Use the crab dip to fill the hollows in 2 halved and stoned avocados, piling up the dip over the surface. Scatter a little diced cucumber and red pepper over the top, and serve with salad leaves and bread as a light lunch. * Make a smoked mackerel dip. Mix 125 g (4½ oz) skinless smoked mackerel fillet with the mayonnaise and yogurt, then flavour with 1 tsp horseradish sauce, the grated zest of 1 lemon and 30 g (1 oz) chopped watercress. Garnish with sprigs of watercress. This is delicious served with medium-thick slices of crisp red and green apple as crudités. * For canapés, serve the crab dip or smoked mackerel dip on rounds of cucumber, cut about 1 cm (½ in) thick. Garnish the canapés with thin julienne strips of radish or little watercress leaves.

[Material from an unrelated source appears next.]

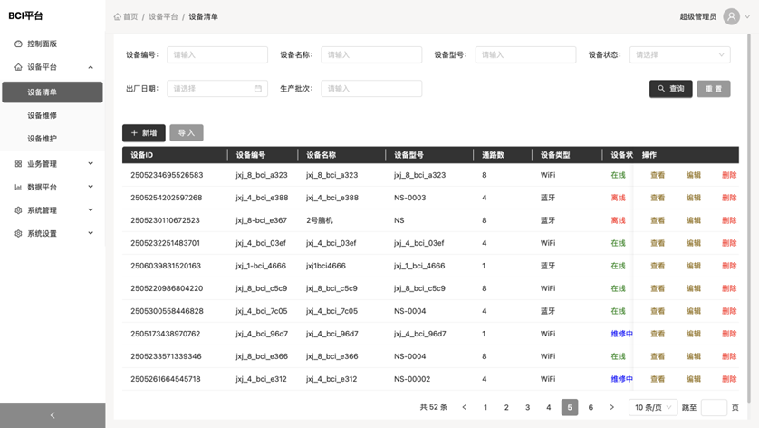Collapse sidebar with bottom arrow icon
The image size is (759, 428).
click(x=52, y=415)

Crab is a good source of phosphorus, a mineral needed for the development and maintenance of healthy bones. Phosphorus also plays an important role in releasing energy from food. * Celery, first grown as a medicinal herb, only became a popular vegetable in the late 17th century. It provides potassium, and green celery sticks and leaves contain the antioxidant beta-carotene.
Excellent source of vitamin E. Good source of copper, vitamin C, zinc. Useful source of calcium, potassium.